**WHAT TO DO**
Return the data from the line with "At what coordinates" to the line with "point(28,324)", both included, reproducing each line without any change. Omit the pictures from your answer.

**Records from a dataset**

━━━━━━━━━━

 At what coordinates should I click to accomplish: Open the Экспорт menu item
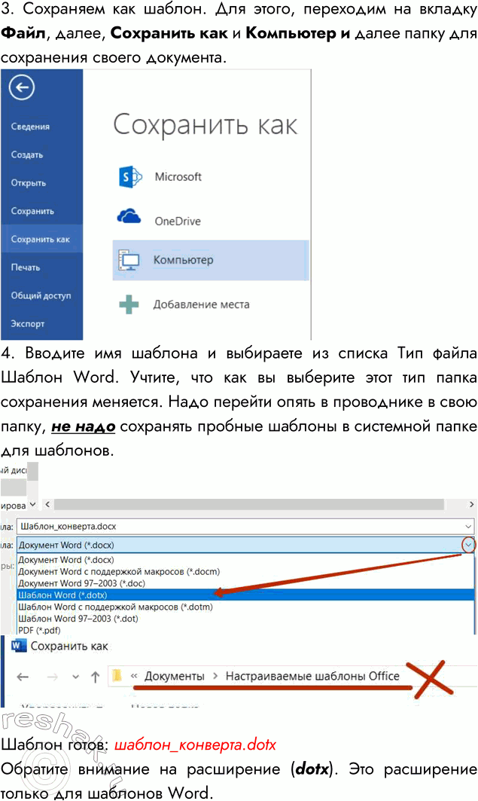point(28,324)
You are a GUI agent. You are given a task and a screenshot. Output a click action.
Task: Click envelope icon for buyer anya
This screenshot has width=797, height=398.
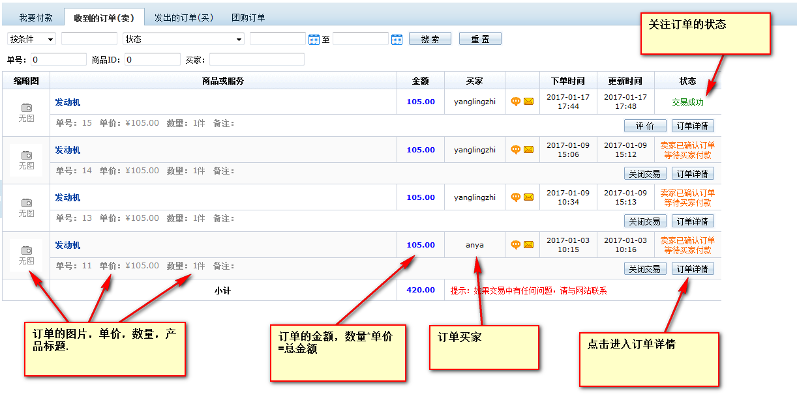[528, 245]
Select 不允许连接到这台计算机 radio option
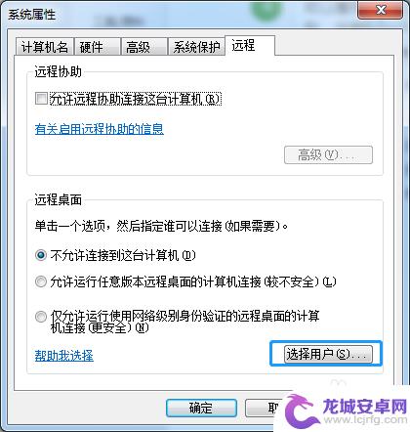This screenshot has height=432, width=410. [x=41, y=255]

━━━━━━━━━━

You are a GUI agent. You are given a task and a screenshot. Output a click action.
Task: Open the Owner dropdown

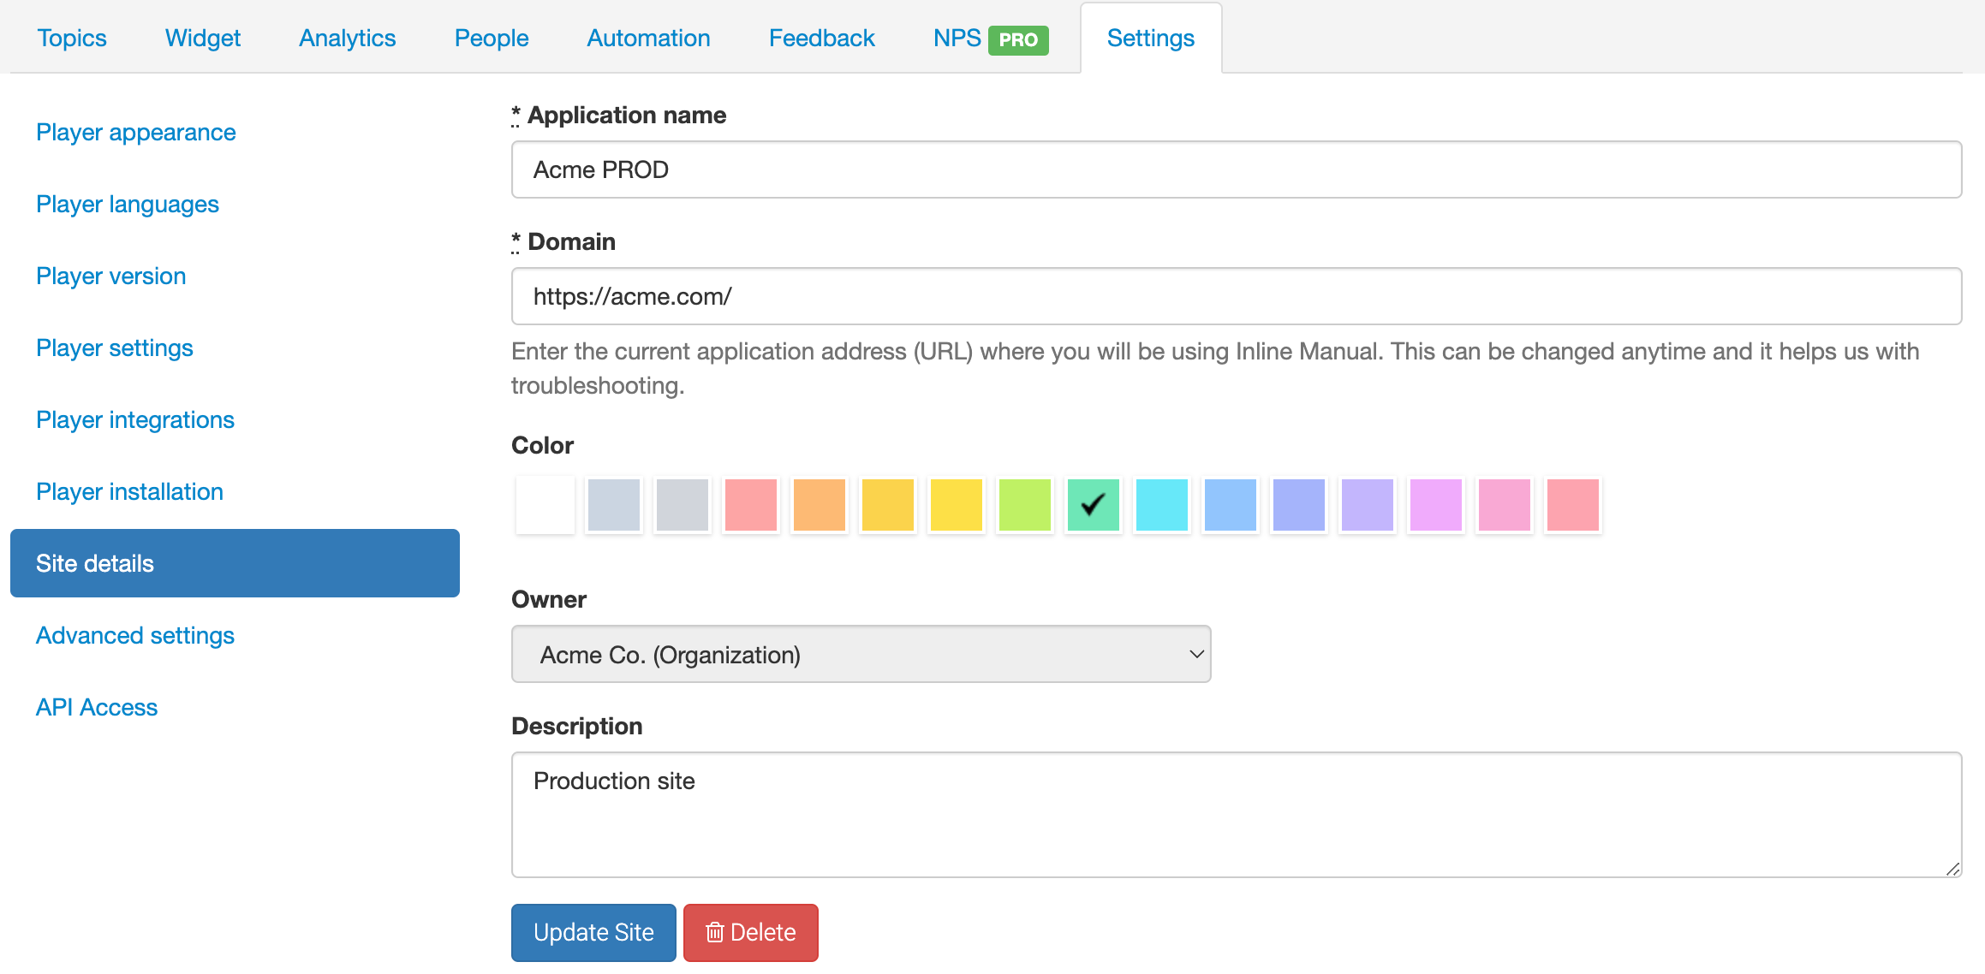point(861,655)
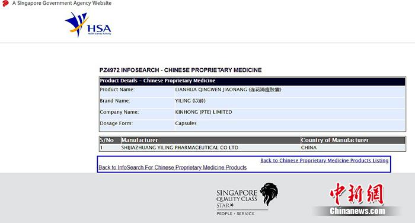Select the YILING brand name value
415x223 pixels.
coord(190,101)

━━━━━━━━━━

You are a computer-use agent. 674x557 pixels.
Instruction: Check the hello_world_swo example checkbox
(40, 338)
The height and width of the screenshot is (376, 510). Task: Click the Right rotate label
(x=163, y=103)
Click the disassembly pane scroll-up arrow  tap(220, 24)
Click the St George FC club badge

━━━━━━━━━━

**TASK RESPONSE**
 At what coordinates should I click to accomplish: Open the Экспорт menu item
point(28,324)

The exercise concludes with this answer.